12 amerikanische Gewohnheiten, die ich in Tokio verloren habe


Meine Angst, mich zu verlaufen.

Mein erster Besuch in Tokio war eine sensorische Überlastung, wie ich sie noch nie erlebt hatte. Das bloße Bombardement von Sehenswürdigkeiten, Geräuschen und Gerüchen in Verbindung mit dem labyrinthischen Zugsystem reicht aus, um selbst eine erfahrene Spielersynästhesie zu ermöglichen. Ich hätte ehrlich gesagt nie gedacht, dass ich in der Lage sein würde, eine Monstro-Großstadt wie diese zu umgehen.

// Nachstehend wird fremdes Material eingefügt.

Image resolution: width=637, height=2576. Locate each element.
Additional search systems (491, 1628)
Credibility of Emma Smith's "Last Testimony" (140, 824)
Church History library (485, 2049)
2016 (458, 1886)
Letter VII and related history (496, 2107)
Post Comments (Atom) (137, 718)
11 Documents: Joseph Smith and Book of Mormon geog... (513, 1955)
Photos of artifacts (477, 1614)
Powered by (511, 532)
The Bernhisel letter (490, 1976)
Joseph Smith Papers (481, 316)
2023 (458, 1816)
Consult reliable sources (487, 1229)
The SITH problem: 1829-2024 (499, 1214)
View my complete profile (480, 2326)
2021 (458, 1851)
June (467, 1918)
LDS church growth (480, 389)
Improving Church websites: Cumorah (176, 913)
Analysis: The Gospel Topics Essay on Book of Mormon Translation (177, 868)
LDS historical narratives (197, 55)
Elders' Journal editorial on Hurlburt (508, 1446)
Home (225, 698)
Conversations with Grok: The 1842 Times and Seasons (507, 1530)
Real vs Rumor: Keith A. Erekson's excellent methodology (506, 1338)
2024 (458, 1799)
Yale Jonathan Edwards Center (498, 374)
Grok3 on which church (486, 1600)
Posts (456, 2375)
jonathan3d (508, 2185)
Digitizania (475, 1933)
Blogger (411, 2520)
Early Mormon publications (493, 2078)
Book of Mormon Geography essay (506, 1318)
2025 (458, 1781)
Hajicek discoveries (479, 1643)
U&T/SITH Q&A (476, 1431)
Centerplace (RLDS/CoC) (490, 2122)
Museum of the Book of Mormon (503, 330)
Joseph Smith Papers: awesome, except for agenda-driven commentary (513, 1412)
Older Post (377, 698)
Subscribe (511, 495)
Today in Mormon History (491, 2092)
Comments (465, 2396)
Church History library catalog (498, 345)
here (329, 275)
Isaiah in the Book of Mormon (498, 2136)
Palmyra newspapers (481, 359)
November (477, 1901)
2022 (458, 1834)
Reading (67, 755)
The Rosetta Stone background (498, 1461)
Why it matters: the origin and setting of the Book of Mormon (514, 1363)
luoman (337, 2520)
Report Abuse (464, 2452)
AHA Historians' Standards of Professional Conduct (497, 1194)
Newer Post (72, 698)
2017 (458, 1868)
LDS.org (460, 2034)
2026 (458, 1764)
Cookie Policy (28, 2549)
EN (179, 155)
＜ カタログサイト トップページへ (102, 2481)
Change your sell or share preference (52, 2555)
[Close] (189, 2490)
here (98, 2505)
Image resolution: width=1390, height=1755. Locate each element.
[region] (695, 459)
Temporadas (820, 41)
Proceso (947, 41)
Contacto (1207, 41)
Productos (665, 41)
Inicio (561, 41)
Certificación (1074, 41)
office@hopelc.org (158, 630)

Ich brauchte ein paar Monate (und eine Menge Fehler), um mich ein wenig zu orientieren, aber schließlich wurde mir klar, dass ich, selbst wenn ich mich schrecklich verlaufen hätte, normalerweise eine andere Haltestelle, einen Bus oder einen hilfreichen Einheimischen finden könnte Bring mich zurück auf eine Spur. Sich zu verirren ist heutzutage nur ein weiterer Teil der Erfahrung und führt fast immer zu einer interessanten Geschichte.

Fahren.

Tokios Zugsystem könnte genauso gut als eines der vom Menschen geschaffenen Weltwunder angesehen werden. Stellen Sie sich über hundert Linien vor, die alle in relativer Harmonie arbeiten und täglich schätzungsweise 20 Millionen Menschen transportieren. UND sie sind fast immer pünktlich! Ehrlich gesagt, wer braucht ein Auto?

Pingelig sein.

In dieser Stadt gibt es einfach zu viel gutes Essen. Kalte Nudeln? GIB MIR. Gegrillte Hühnerleber? YUM. Roher Seeigel? MEHR BITTE. Schokoladen-Takoyaki (angeschlagener Tintenfisch mit Schokolade)? GET IN MEINEN MUND!

Bestellungen anpassen.

In einem Restaurant in Amerika schicke ich normalerweise höflich eine Bestellung zurück, wenn dies nicht meiner Spezifikation entspricht. In Tokio kommt mir der Gedanke, mein Essen anzupassen, nie wirklich in den Sinn. Trotzdem überprüfe ich manchmal die Zutaten auf Freunde, die allergisch sind oder religiöse diätetische Einschränkungen haben.

Lässige Arbeitskleidung.

Auf der positiven Seite habe ich jetzt eine Verwendung für all die Krawatten, die ich zu Weihnachten bekomme.

Persönlicher Raum.

Die Bevölkerung im Großraum Tokio ist fast doppelt so groß wie die meines Heimatstaates Washington. Das bedeutet Menschenmassen. Überall. DIE GANZE ZEIT. Während des gestrigen Pendelverkehrs konnte ich den Herzschlag des Mannes neben mir spüren ... weil mein Ellbogen auf halber Strecke in seinem linken Ventrikel eingeklemmt war.

Backen.

Wenn ich es nicht auf einem Brenner kochen kann (zwei, wenn ich Glück habe), muss ich einfach darauf verzichten. Leopalaces haben keinen Platz für einen verdammten Ofen.

Laut sein.

Bei all den Geräuschen und Reizen, die mich zu jedem Zeitpunkt umgeben, war meine persönliche Reaktion, ein bisschen reflektierter zu sein und mich mehr auf meine unmittelbare Umgebung zu konzentrieren. Es hilft mir definitiv dabei, Dinge zu verarbeiten, ohne mich so ausgelaugt zu fühlen.

Fernsehen.

Wenn ich in Amerika bin, ist der Fernseher normalerweise als weißes Rauschen eingeschaltet. Wenn ich nach Hause komme, möchte ich nur Ruhe oder ein bisschen Musik.

Dinge sammeln.

Alles, was ich hier besitze, passt in zwei Koffer, bei Bedarf mit zusätzlichem Platz. Jetzt gebe ich Geld für Erlebnisse anstatt für Dinge aus.

Soda trinken.

Ohne direkten Zugang zu Root Beer oder meinem vertrauenswürdigen Reed's Ginger Ale musste ich mich mit gutem alten grünen Tee zufrieden geben. Ich kann nicht sagen, dass ich mich beschwere, der Tee hier ist top.

In einem Bett schlafen.

Die meisten Betten sind größer als meine Wohnung. Ich bin jetzt ein stolzer Futonliebhaber und mein Rücken hat sich nie besser angefühlt.